▸ **What this task involves**:
Below are records; extract exactly the lines from the one with "Toggle the select-all" through the final line, including both, but drop the pictures.

Records from a collection
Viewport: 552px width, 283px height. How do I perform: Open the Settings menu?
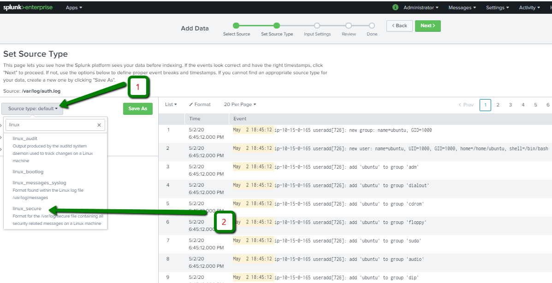coord(497,7)
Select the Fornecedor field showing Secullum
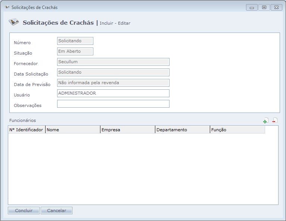 113,62
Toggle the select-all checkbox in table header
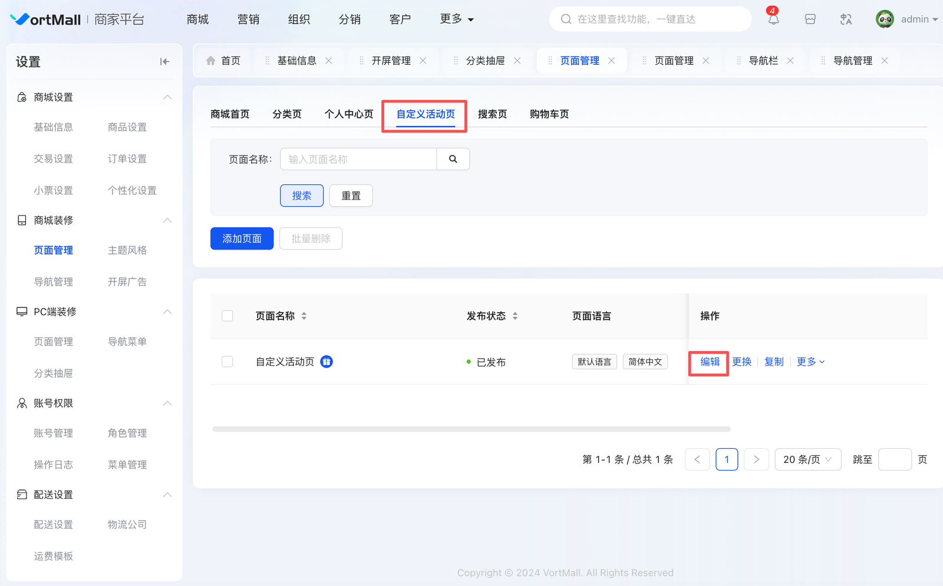Image resolution: width=943 pixels, height=586 pixels. (x=227, y=316)
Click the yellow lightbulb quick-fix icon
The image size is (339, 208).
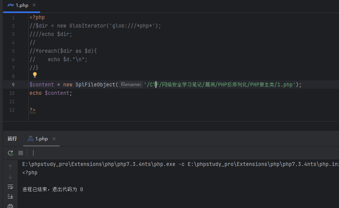[35, 75]
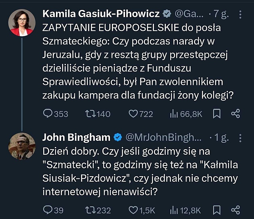Open more options for John Bingham's tweet

click(x=239, y=138)
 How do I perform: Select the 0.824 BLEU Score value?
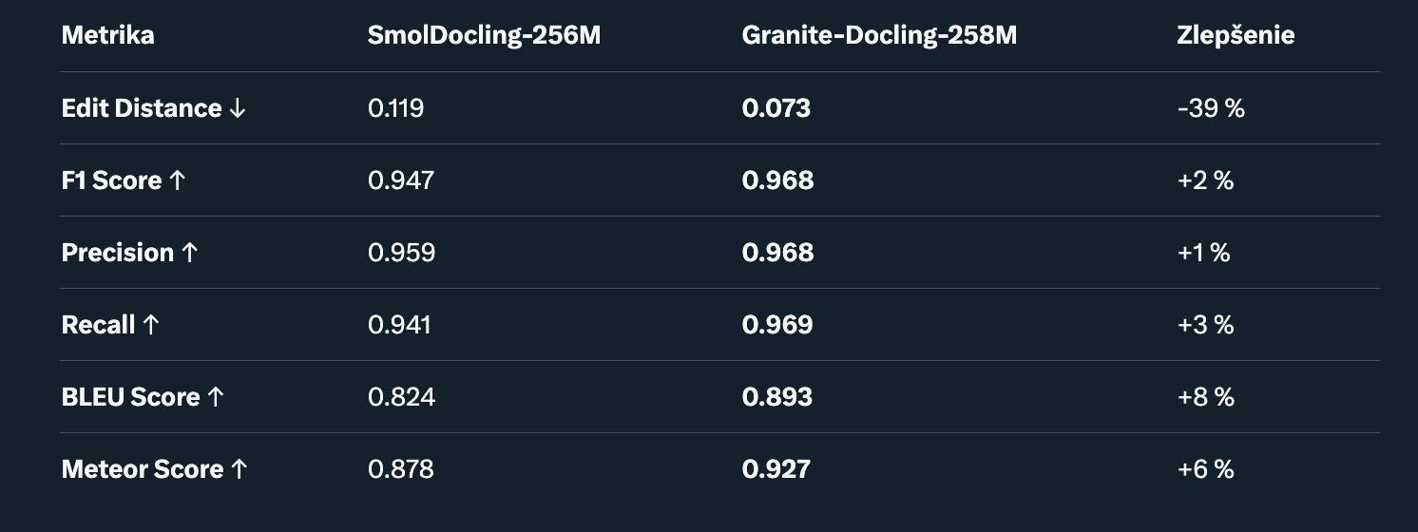point(401,397)
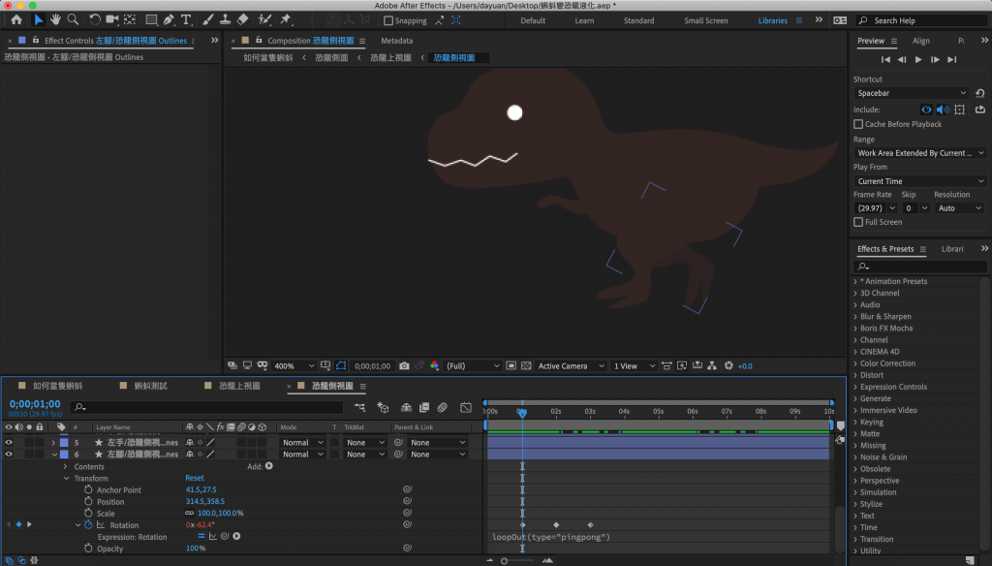Click the snapshot camera icon in viewer
Screen dimensions: 992x566
pyautogui.click(x=404, y=366)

▸ **Response to this task**:
Toggle the select-all checkbox in table header
Image resolution: width=943 pixels, height=586 pixels. (x=227, y=316)
Click the yellow lightbulb quick-fix icon
The image size is (339, 208).
[35, 75]
Open more options for John Bingham's tweet

click(x=239, y=138)
 How do I perform: Select the 0.824 BLEU Score value?
point(401,397)
Click the snapshot camera icon in viewer
Screen dimensions: 992x566
pyautogui.click(x=404, y=366)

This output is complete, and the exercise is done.